CVE-2020-9428 : Security Advisory and Response

Wireshark versions 3.2.0 to 3.2.1, 3.0.0 to 3.0.8, and 2.6.0 to 2.6.14 are affected by a vulnerability in the EAP dissector that could lead to a crash.

Understanding CVE-2020-9428

This CVE entry pertains to a specific vulnerability found in Wireshark versions.

What is CVE-2020-9428?

The vulnerability in Wireshark versions 3.2.0 to 3.2.1, 3.0.0 to 3.0.8, and 2.6.0 to 2.6.14 allows the EAP dissector to crash, posing a risk to the stability and functionality of the software.

The Impact of CVE-2020-9428

The vulnerability could be exploited by attackers to cause a denial of service (DoS) by crashing the EAP dissector, potentially disrupting network monitoring and analysis processes.

Technical Details of CVE-2020-9428

Wireshark's vulnerability is further detailed below.

Vulnerability Description

The issue was addressed in the epan/dissectors/packet-eap.c file by implementing more careful sscanf parsing to prevent the EAP dissector from crashing.
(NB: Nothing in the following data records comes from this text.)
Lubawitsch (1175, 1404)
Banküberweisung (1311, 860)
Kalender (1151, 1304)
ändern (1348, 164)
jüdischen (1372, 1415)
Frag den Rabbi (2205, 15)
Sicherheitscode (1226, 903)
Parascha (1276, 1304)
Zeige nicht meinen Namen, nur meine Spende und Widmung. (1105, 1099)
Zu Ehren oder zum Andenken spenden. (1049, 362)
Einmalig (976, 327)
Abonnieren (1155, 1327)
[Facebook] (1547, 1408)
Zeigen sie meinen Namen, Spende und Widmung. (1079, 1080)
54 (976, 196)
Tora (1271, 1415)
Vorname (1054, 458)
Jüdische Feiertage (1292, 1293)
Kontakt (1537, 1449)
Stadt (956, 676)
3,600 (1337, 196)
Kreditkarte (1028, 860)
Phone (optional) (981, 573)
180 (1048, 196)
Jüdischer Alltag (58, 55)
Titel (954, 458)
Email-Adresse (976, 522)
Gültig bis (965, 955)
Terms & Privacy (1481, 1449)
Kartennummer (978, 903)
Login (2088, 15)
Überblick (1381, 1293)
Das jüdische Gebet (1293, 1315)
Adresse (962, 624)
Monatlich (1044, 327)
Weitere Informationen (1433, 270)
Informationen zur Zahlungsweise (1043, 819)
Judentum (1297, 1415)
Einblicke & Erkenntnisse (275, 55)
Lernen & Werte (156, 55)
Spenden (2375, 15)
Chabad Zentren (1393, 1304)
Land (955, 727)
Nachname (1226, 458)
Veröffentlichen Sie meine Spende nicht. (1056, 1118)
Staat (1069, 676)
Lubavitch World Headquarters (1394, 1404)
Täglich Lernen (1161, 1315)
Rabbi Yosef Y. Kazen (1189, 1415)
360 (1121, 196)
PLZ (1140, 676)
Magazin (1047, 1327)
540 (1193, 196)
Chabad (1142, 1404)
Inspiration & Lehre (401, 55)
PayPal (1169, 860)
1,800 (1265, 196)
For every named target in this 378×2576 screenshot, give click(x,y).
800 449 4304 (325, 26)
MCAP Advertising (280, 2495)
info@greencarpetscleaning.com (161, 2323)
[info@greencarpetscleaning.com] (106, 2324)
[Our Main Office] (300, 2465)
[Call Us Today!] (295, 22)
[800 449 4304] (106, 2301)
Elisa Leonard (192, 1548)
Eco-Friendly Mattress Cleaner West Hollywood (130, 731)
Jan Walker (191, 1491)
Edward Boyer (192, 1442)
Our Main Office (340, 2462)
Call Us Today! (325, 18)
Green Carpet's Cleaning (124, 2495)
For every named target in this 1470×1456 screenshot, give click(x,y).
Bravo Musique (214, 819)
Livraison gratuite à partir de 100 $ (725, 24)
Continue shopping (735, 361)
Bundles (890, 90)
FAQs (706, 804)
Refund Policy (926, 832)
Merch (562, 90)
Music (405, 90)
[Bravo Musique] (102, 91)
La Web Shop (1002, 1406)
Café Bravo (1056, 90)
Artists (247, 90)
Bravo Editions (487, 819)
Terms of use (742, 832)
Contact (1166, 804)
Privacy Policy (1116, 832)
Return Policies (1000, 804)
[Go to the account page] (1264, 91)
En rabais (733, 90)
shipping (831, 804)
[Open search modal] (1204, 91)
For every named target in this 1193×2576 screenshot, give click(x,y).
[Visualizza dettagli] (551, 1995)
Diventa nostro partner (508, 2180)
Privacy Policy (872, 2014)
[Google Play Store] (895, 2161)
Affected Systems and Versions

Wireshark 3.2.0 to 3.2.1
Wireshark 3.0.0 to 3.0.8
Wireshark 2.6.0 to 2.6.14

Exploitation Mechanism

Attackers could exploit this vulnerability by sending specially crafted network packets to trigger the crash in the EAP dissector.

Mitigation and Prevention

Protecting systems from CVE-2020-9428 involves taking immediate and long-term security measures.

Immediate Steps to Take

Update Wireshark to the latest patched version to mitigate the vulnerability.
Monitor network traffic for any signs of exploitation.

Long-Term Security Practices

Regularly update Wireshark and other software to patch known vulnerabilities.
Implement network segmentation to limit the impact of potential attacks.

Patching and Updates

Apply security patches provided by Wireshark promptly to address CVE-2020-9428 and other vulnerabilities.